:: Work order ::
What you give back should be exactly the lines from the one with "This screenshot has height=268, width=654." through the final line of the material, pictures removed; please add nothing.

:: Material shown ::
++++
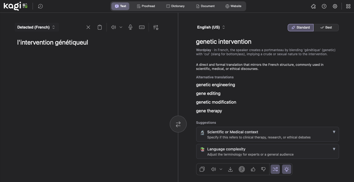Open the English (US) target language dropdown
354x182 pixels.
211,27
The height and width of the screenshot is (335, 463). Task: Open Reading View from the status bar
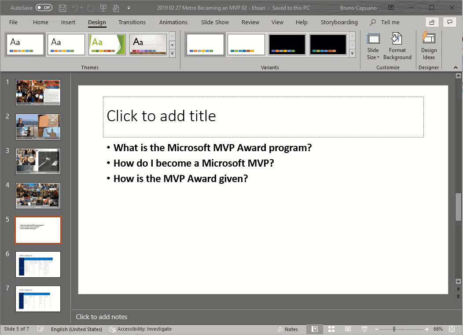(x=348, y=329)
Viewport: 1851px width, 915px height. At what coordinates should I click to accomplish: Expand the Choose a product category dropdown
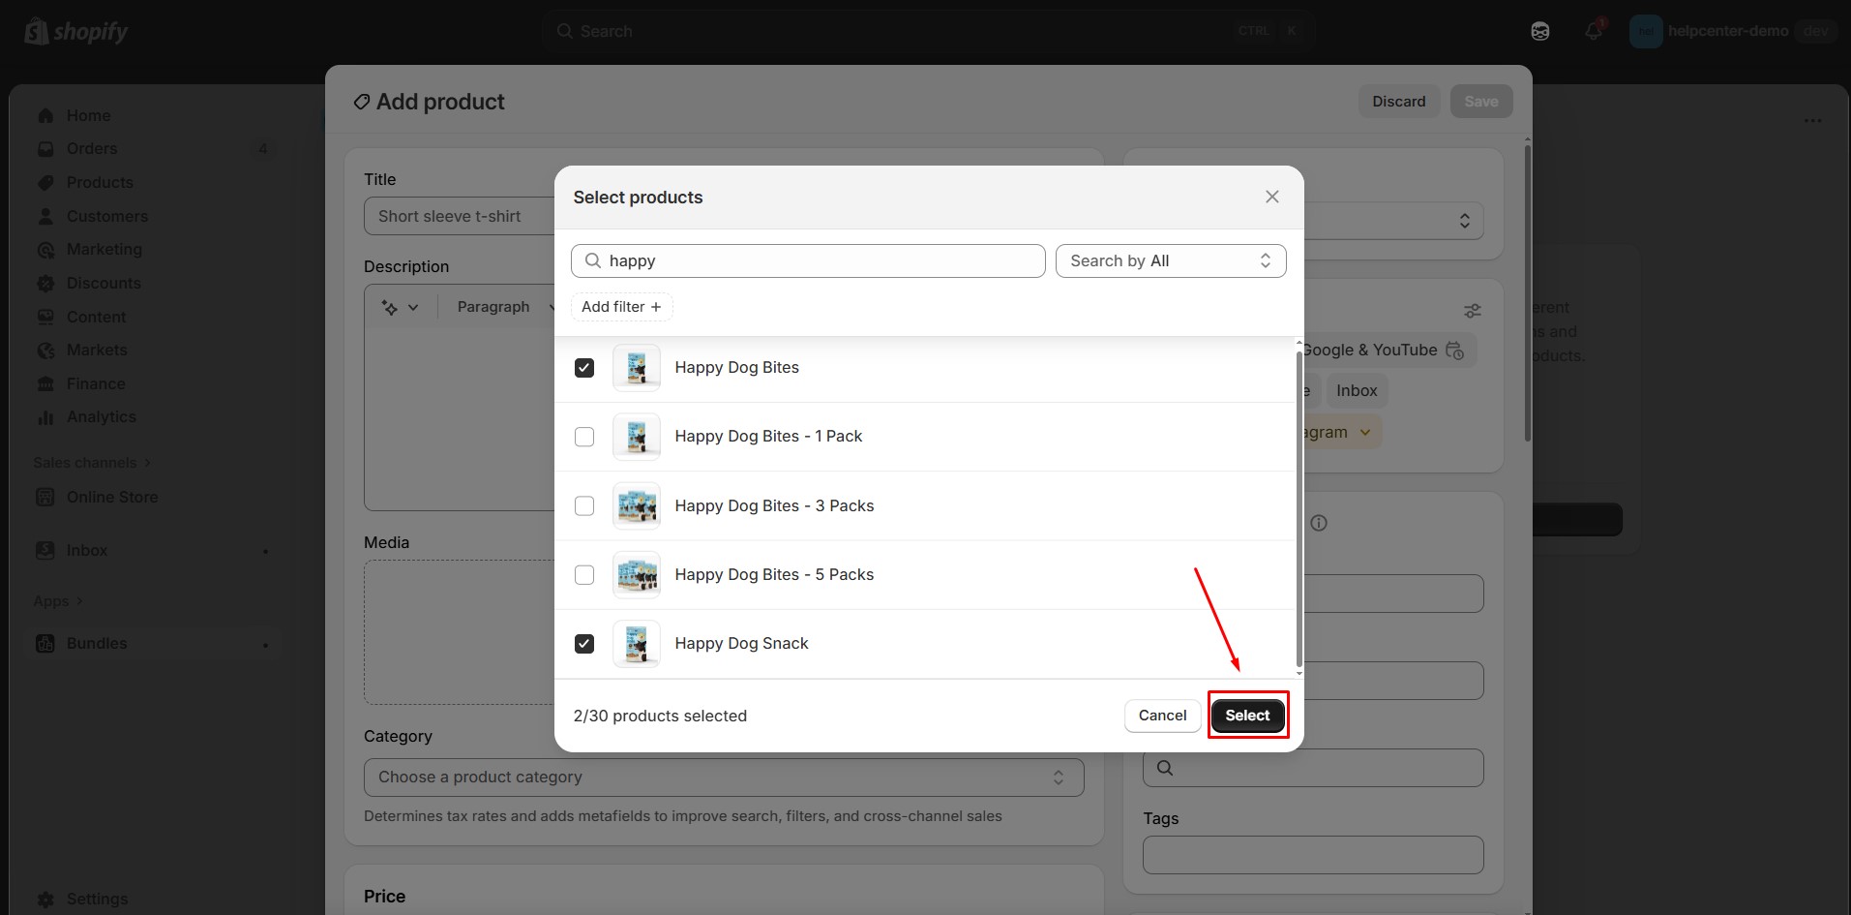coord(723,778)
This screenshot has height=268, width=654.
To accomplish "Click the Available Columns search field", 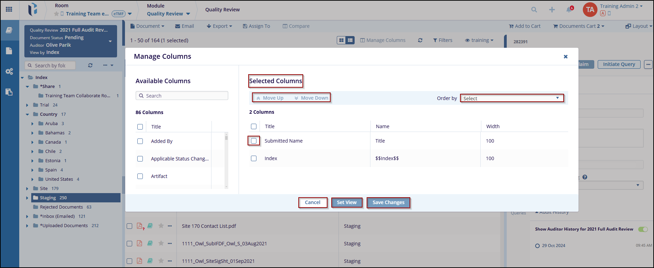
++++
:: Answer for this exercise ::
This screenshot has height=268, width=654.
To accomplish "Click the Available Columns search field", 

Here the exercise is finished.